# Placement of IR emitter



## jaselzer (Sep 10, 2018)

Hi all, just installed my Edge this evening and I am having difficulty finding where to attach my IR emitter to on the Edge. I cannot seem to find the IR eye on the Edge. Can anyone point me to the correct location to adhere it to on the Edge please? I have a Crestron remote that uses IR for control.

Thanks, John


----------



## CarloDel (Apr 1, 2016)

jaselzer said:


> Hi all, just installed my Edge this evening and I am having difficulty finding where to attach my IR emitter to on the Edge. I cannot seem to find the IR eye on the Edge. Can anyone point me to the correct location to adhere it to on the Edge please?

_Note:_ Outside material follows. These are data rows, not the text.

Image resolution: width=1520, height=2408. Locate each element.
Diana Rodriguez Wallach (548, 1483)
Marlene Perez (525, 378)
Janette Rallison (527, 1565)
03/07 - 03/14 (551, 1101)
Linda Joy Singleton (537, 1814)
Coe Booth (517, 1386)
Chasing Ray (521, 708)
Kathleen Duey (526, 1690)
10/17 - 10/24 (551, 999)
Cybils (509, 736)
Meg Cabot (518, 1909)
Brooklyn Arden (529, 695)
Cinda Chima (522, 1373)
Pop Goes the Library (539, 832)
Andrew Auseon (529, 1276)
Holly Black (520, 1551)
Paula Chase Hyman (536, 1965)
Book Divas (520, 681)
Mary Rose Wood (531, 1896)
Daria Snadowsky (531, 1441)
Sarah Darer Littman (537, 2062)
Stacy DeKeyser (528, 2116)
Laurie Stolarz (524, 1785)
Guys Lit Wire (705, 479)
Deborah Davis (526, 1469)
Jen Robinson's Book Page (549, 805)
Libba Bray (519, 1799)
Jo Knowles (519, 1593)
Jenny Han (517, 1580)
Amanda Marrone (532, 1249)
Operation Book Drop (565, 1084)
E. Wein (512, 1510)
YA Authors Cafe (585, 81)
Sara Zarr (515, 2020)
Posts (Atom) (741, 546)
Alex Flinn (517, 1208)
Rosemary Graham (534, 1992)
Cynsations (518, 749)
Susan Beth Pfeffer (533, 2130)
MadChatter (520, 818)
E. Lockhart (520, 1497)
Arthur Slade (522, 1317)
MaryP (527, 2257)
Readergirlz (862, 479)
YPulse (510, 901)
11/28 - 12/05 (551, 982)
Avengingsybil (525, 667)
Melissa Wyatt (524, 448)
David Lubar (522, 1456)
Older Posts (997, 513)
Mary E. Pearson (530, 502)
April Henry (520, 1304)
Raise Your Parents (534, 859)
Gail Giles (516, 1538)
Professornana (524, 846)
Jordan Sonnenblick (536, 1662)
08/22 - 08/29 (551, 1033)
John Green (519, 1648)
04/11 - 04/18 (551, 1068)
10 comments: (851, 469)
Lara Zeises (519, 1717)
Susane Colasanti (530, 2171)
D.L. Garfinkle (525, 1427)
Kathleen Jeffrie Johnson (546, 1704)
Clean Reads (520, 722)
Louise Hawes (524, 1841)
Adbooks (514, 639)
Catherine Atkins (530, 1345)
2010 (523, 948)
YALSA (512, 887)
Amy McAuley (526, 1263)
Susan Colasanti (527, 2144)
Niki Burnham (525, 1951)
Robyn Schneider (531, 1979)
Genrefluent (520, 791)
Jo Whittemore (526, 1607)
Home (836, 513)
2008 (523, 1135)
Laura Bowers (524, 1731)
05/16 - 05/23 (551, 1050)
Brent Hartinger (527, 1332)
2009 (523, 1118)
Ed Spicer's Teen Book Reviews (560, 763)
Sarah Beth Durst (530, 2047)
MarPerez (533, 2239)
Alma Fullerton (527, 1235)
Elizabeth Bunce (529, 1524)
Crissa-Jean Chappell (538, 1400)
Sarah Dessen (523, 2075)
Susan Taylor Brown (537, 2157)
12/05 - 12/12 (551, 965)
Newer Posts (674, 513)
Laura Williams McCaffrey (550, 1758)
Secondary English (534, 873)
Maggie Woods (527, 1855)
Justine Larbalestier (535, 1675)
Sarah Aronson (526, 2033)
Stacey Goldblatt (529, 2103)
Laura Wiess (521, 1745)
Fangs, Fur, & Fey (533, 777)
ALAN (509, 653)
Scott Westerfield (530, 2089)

I have a Crestron remote that uses IR for control.
> 
> Thanks, John


HI

I was able to locate the IR location for me that works OK, it is about three inches from the front bottom right of the case, if you measure from the right corner to the left 3 inches ??

Hope this helps


----------



## jaselzer (Sep 10, 2018)

on the bottom square or the top square. And thanks for answering!


----------



## CarloDel (Apr 1, 2016)

jaselzer said:


> on the bottom square or the top square. And thanks for answering!


On the bottom square


----------



## jaselzer (Sep 10, 2018)

Thanks


----------